SpatialWorld: Benchmarking Interactive Spatial Reasoning of Multimodal Agents in Real-World Tasks

1Tsinghua University, 2Chongqing University, 3Peking University, 4ZenoMind AI,
5Xi'an Jiaotong University, 6Beijing Institute of Technology, 7Southeast University,
8Shanghai Jiao Tong University, 9Joy Future Academy, 10The University of Hong Kong

*Equal contribution  ·  Corresponding author

Abstract

Spatial reasoning is a foundational capability for multimodal large language models (MLLMs) to perceive and operate within the physical world. However, existing benchmarks predominantly rely on passive evaluation (e.g., static VQA) or simulator-specific pipelines, failing to assess general interactive spatial understanding. We introduce SpatialWorld, a unified benchmark designed specifically for evaluating the interactive spatial understanding of multimodal agents in complex real-world tasks.

Integrating eight heterogeneous simulation backends under a shared, simulator-agnostic protocol, SpatialWorld features 760 human-annotated tasks across diverse domains (e.g., household routines, travel, social collaboration). Agents must solve tasks under vision-only partial observability, actively gathering egocentric visual evidence and expressing decisions via a unified, text-based action interface native to MLLMs.

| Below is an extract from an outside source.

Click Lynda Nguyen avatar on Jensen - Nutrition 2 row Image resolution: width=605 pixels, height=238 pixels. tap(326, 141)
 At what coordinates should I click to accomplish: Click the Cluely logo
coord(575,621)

For reliable evaluation, each task includes a human-validated initial state, a reference trajectory, and a terminal-state verifier.

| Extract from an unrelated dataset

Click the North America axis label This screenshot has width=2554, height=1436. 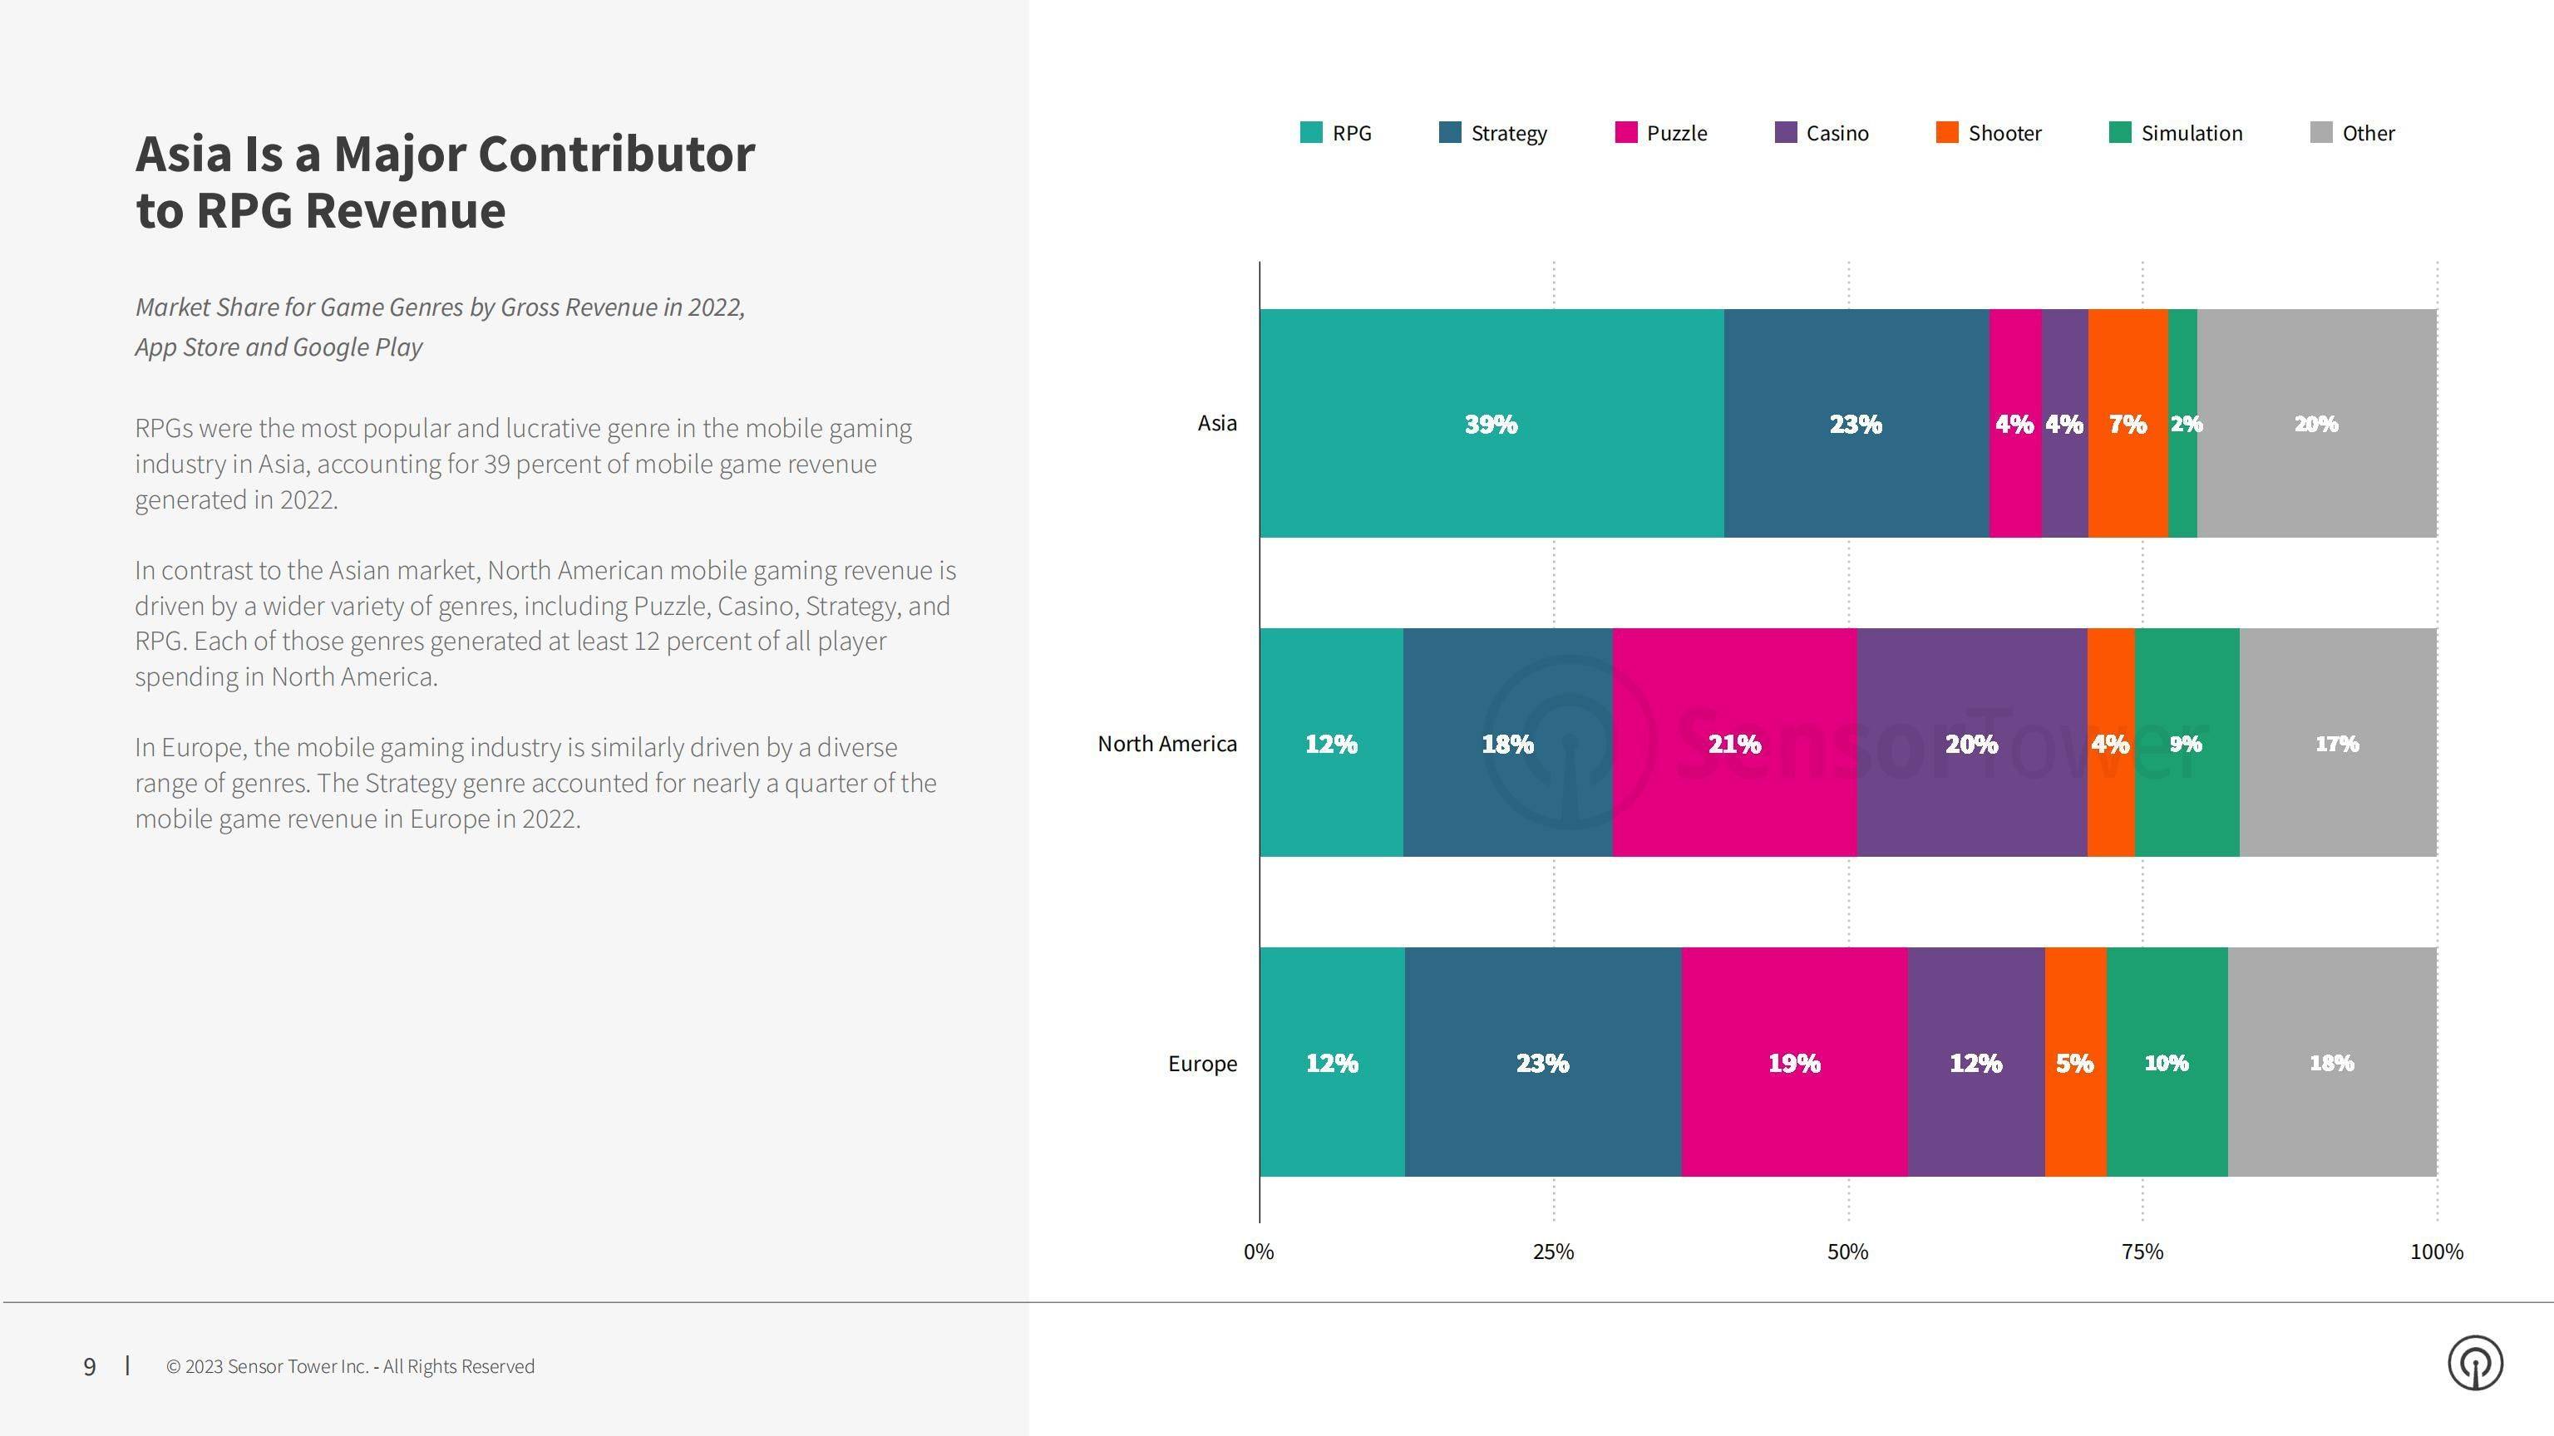tap(1167, 743)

Evaluating 15 advanced agents reveals that robust spatial task solving remains challenging: the strongest model, GPT-5, achieves an average task success rate (TSR) of only 17.4%, while the leading open-source model, Qwen-3.5, reaches 14.1%. Further analysis exposes a clear mismatch between task success and execution efficiency, alongside substantial domain-specific performance variations. These bottlenecks in active exploration and long-horizon planning position SpatialWorld as a rigorous testbed for future spatial agents.

760
Human-Annotated Tasks
8
Simulation Backends
6
Scenario Categories
15
Evaluated MLLM Agents

Benchmark Overview

SpatialWorld is a scalable, general-purpose evaluation framework for multimodal agents, supporting end-to-end task solving and structured plan generation. It unifies diverse 3D backends under a standardized observation-action interface, enabling rigorous assessment of interactive spatial reasoning via reproducible benchmarks and automated efficiency metrics.

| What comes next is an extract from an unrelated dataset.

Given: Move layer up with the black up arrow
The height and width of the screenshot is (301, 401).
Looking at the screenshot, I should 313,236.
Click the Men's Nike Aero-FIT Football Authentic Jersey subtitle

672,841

The benchmark wraps eight heterogeneous simulation backends behind a shared closed-loop protocol: agents receive only a natural-language instruction and egocentric RGB observations, express decisions through a unified text-based action interface, and are evaluated with human-validated terminal-state verifiers.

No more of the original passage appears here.